Monde marchand : monde du désir
16 mai 2015
Parmi les "mondes" analysés par Boltanski et Thévenot, dont je parlais ICI à propos de grandeur, le monde "marchand", c'est le monde du Business, forcément. Nombreux sont ceux qui ont l'impression d'y vivre exclusivement. Ces entrepreneurs, ces commerciaux, pour qui la réussite consiste à devenir riche, on en rencontre beaucoup.
Mais cette vision du monde marchand peut parfois entrer en conflit avec les autres mondes.
Le monde marchand, c'est celui où les actions sont commandées par le désir : le désir des individus de posséder des objets, des biens rares, Ce qui assure la coordination dans ce monde, c'est bien sûr la concurrence, la compétition.
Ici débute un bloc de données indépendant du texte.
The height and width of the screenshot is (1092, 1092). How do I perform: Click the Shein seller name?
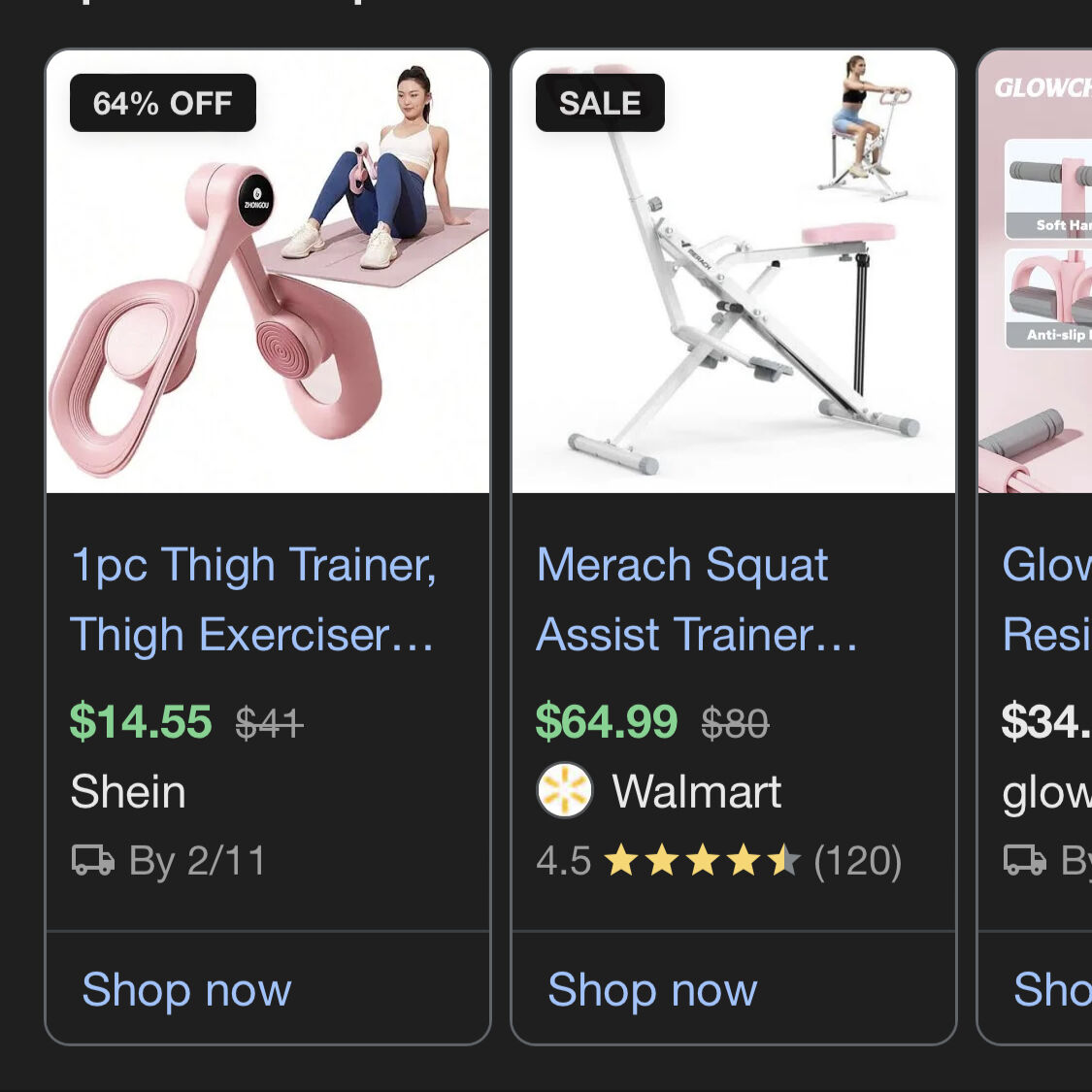128,792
Ce qui donne de la valeur aux choses, aux actions, c'est le prix.
Réussir dans ce monde, pour celui qui s'y sent membre, cela consiste à devenir riche, à être un "gagnant". L'espace idéal est celui où la circulation des biens et des personnes est libre. La chance existe dans ce monde, mais les plus convaincus imaginent que l'on peut exploiter les opportunités, tirer avantage des occasions. C'est ce qui fait le talent.
Celui qui s"épanouit le mieux dans un tel monde, c'est celui qui désire le plus. La vraie motivation c'est l'intérêt, la satisfaction de l'ego qui permet de satisfaire la force de ce désir. Le monde marchand est donc celui qui assure, dans une vision politique, la garantie de l'autonomie et de la liberté des gens. Les relations entre ces gens sont alors des relations d' "affaires". Dans ce monde, il n'y a pas de relations contraignantes (liées à la famille par exemple, ou aux positions hiérarchiques ou aux honneurs civiques), mais les gens y sont libérés, pouvant se prêter à toute occasion de transaction.
Dans ce monde, l'écoute des autres est aussi importante : écouter pour permettre de faire marcher au mieux les affaires. Par contre un détachement à l'égard de soi-même est un facteur considéré comme favorable : Pour faire des affaires, il faut une distance émotionnelle, contrôler ses émotions, pour pouvoir saisir toutes les opportunités.
C'est pourquoi ce monde marchand entre facilement en conflit avec le "monde inspiré"qui est le monde de l'authentique, de l'élan spirituel, de la création. Dans les affaires, il faut du "sang froid".
On voit bien que celui qui se situera trop exclusivement dans ce monde marchand du désir peut facilement se trouver en conflit avec les autres mondes, et même le perdre : la richesse recherchée peut amener à créer une confusion entre les biens et les personnes, et donner l'illusion de posséder la personne des autres et non seulement les biens désirés. Les moments de tension apparaissent aux frontières des mondes : Ainsi, si je vend la canne de l'oncle Albert, objet de famille, je crée une tension entre le monde marchand et le monde domestique. Si je fais des affaires en vendant cher des objets et gadgets peu utiles et ne répondant pas à un réel besoin, je crée une tension entre le monde marchand et le monde industriel.Car le monde industriel n'aime pas la consommation ostentatoire, ni les effets de mode. Il aime la technique, ce que l'on peut programmer et planifier, et non les fluctuations de la demande et des prix des choses.
Ainsi, avec Boltanski et Thévenot, pouvons-nous mieux nous situer dans ce monde marchand, et nous ouvrir aux autres mondes pour ne pas nous y enfermer.